Sambil menunggu eksplorasi lebih lanjut yang akan dilakukan pemerintah pusat, pemkab Buton saat ini tengah gencar mengembangkan teknologi baru dari asbuton yang dapat memisahkan aspal dan minyak.
Dengan demikian, peruntukan asbuton tidak lagi sebatas untuk aspal jalan, tetapi juga telah menghasilkan minyak.
Menurut Samsu, dengan teknologi tersebut, setiap 5 ton aspal, bisa menghasilkan 1 ton minyak. Namun potensinya lebih besar karena setelah menjadi minyak, akan menghasilkan sekitar US$700 hingga US$800 per ton.
Dengan potensi yang ada tersebut, pemerintah daerah saat ini tengah berupaya untuk tidak tergantung pada pemerintah untuk pemanfaatan asbuton. Pihaknya pun semakin gencar mempromosikan potensi tersebut kepada investor asing.
Saat ini, sudah ada rencana kerjasama dengan investor dari China dengan ditandatanganinya MoU. Selain itu juga sudah ada beberapa negara lain yang melirik potensi tersebut seperti Amerika, Jerman, dan Prancis.
“Jika kapasitas produksinya bisa digenjot, tentu ini akan memberikan kontribusi kepada daerah.
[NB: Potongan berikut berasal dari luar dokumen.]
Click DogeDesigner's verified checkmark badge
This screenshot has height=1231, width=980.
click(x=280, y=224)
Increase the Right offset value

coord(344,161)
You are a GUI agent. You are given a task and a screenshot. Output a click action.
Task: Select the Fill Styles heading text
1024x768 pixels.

Pemerintah pun dapat menggali dan memanfaatkannya sehingga kita tidak lagi perlu mengimpor aspal atau minyak,” tuturnya.
Pada tahun ini, Samsu yang belum satu tahun menjabat sebagau Bupati, sudah mendapatkan kontrak sebesar 6 juta ton asbuton dari investor asing.
Setiap 1 ton, bisa memberikan kontribusi sekitar 50 ribu atau US$5 pada daerah, sehingga dari pengolahan tersebut, daerah berpotensi mendapatan Pendapatan Asli Daerah (PAD) sebesar Rp300 miliar.
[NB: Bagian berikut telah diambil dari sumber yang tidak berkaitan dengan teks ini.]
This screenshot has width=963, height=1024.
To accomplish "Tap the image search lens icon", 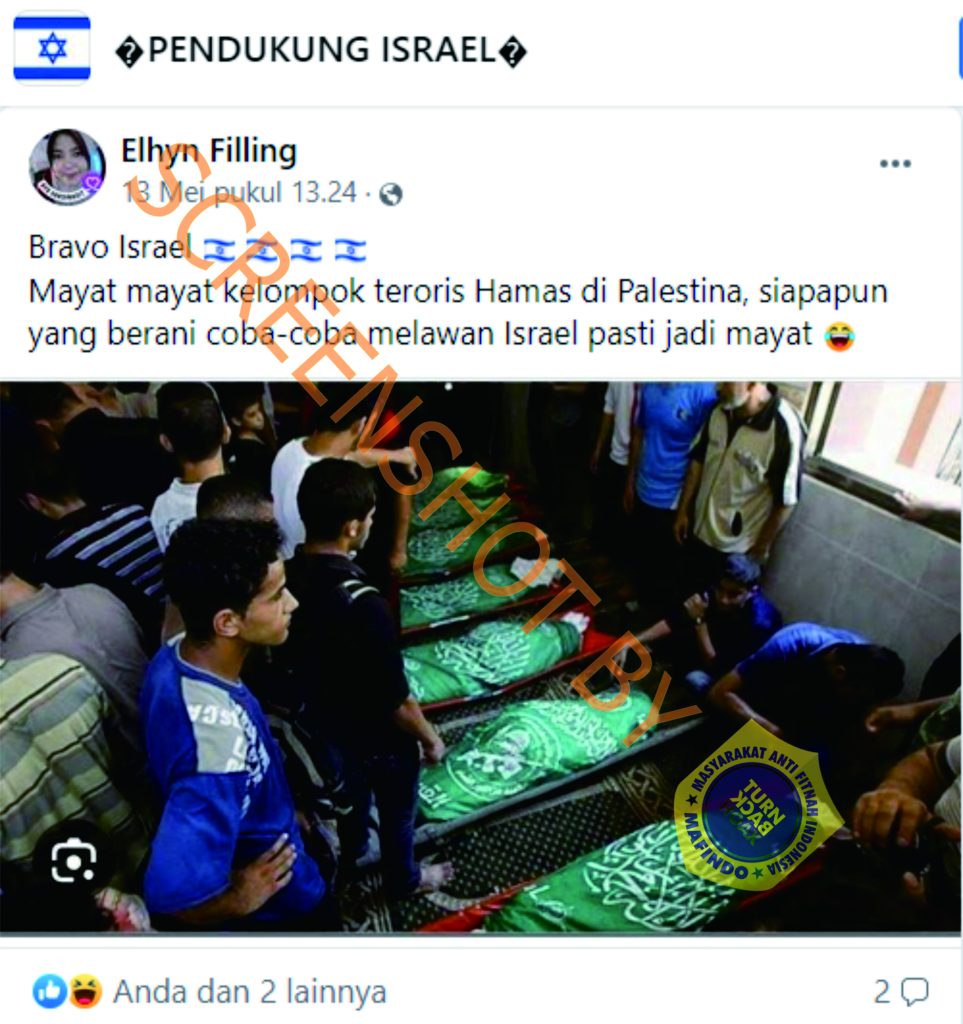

“Sebelumnya PAD yang didapatkan hanya sekitar Rp18 miliar hingga Rp20 miliar karena aspal ini belum tergali potensinya, tahun ini targetnya bisa mencapai Rp300 miliar,” tuturnya.
Hanya saja saat ini dia meminta agar pemerintah pusat mempercepat proses perbaikan infrastruktur di Buton sehingga dapat lebih menarik investor untuk menanamkan modalnya di sana.
Area Lawale yang kaya aspal ini, sejak tahun 1980 an diolah oleh PT Sarana Saka, anak usaha PT Wijaya Karya yang mengambil alih dari PT Perusahaan Aspal Negara tetapi pengolahannya dinilai belum maksimal.
Untuk mengembangkan kembali potensi yang ada di perut bumi Buton, pemda telah membentuk Perusahaan Daerah yang secara khusus mengelola asbuton.
Semoga saja, aspal yang selama ini terpendam dapat kembali meraih kejayaannya sehingga dapat membantu pembangunan dan perekonomian Indonesia, terutama meningkatkan derajat ekonomi Buton yang saat ini masih menjadi daerah tertinggal.
Wakil Ketua Komisi V DPR Muhidin M Said mengatakan dengan adanya penemuan teknologi yang dapat mengubah aspal menjadi minyak, dia melihat hal ini sebagai sebuah potensi yang dapat dimanfaatkan oleh daerah.
Hanya saja saat ini yang dibutuhkan adalah sosialiasi yang terus menerus sehingga dapat dilirik oleh para investor. (ra)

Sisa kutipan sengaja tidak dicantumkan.